2021年9月10日 23:05
2人の母を持つ女性作家・森美樹さんが最新刊『母親病』を語る。「私には実母と継母がいるんです」#1
森さん実母は私が10歳のときに亡くなっているんです。今の母は実母が他界した1年後に父が再婚した相手なので、ちょっと複雑なところはあるかもしれないですね。
――物語の中の園枝は、仕事に励む珠美子を「女は、旦那様に一生愛されるのが幸せなのよ」と誇らしげに諭し、「女であること以外の仕事なんて」と娘の生き方をうっすらと笑いながら否定する、いわゆる“毒親”ですよね。

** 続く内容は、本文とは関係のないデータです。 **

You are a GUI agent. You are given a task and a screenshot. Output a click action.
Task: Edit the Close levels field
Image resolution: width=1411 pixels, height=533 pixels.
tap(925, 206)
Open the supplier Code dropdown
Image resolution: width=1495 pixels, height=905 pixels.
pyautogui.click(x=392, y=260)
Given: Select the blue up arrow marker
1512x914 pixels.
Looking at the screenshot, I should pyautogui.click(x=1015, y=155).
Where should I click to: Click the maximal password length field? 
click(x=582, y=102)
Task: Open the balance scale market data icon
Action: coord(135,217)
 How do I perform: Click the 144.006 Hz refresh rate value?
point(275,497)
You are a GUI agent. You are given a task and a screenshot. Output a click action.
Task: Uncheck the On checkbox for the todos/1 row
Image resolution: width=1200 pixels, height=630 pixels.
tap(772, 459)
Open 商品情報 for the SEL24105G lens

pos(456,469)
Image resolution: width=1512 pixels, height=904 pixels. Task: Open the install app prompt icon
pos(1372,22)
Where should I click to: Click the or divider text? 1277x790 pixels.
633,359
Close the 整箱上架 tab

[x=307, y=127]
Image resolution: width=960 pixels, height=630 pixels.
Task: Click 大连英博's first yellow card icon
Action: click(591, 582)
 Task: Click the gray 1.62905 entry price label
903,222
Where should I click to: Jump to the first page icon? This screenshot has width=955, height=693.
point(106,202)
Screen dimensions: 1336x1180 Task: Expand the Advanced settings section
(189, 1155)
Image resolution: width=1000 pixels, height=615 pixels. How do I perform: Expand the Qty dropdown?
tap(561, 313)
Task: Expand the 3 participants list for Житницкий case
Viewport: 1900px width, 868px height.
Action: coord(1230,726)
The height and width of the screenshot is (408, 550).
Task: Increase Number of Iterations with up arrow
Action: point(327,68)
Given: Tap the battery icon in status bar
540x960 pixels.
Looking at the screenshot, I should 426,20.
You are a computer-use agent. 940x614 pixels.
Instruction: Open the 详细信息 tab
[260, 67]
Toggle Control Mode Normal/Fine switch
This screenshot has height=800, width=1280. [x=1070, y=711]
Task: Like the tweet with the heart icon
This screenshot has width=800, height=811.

森さんそうです。園枝は美人ですし、男の人が抗えないような雰囲気のある女性です。もし私と同世代だったら、友だちにはなりたくないタイプですね。その娘の珠美子は母親に対するコンプレックスを跳ね返すような形で、今風の合理的な生き方をしているように思います。不倫はしていますが相手に貢ぐようなことはないですし、堅い会社に勤めて生活の基盤もしっかりしていますから。
母となった女性は“母親としてのポリシー”を持っている
――園枝が「家と身なりを整えて、常に子どもの自慢でいることよ」と母親としての役割を堂々と語る場面では、自分の価値観に固執するしかない女性の怖さや悲しみのようなものが垣間見えたような気がします。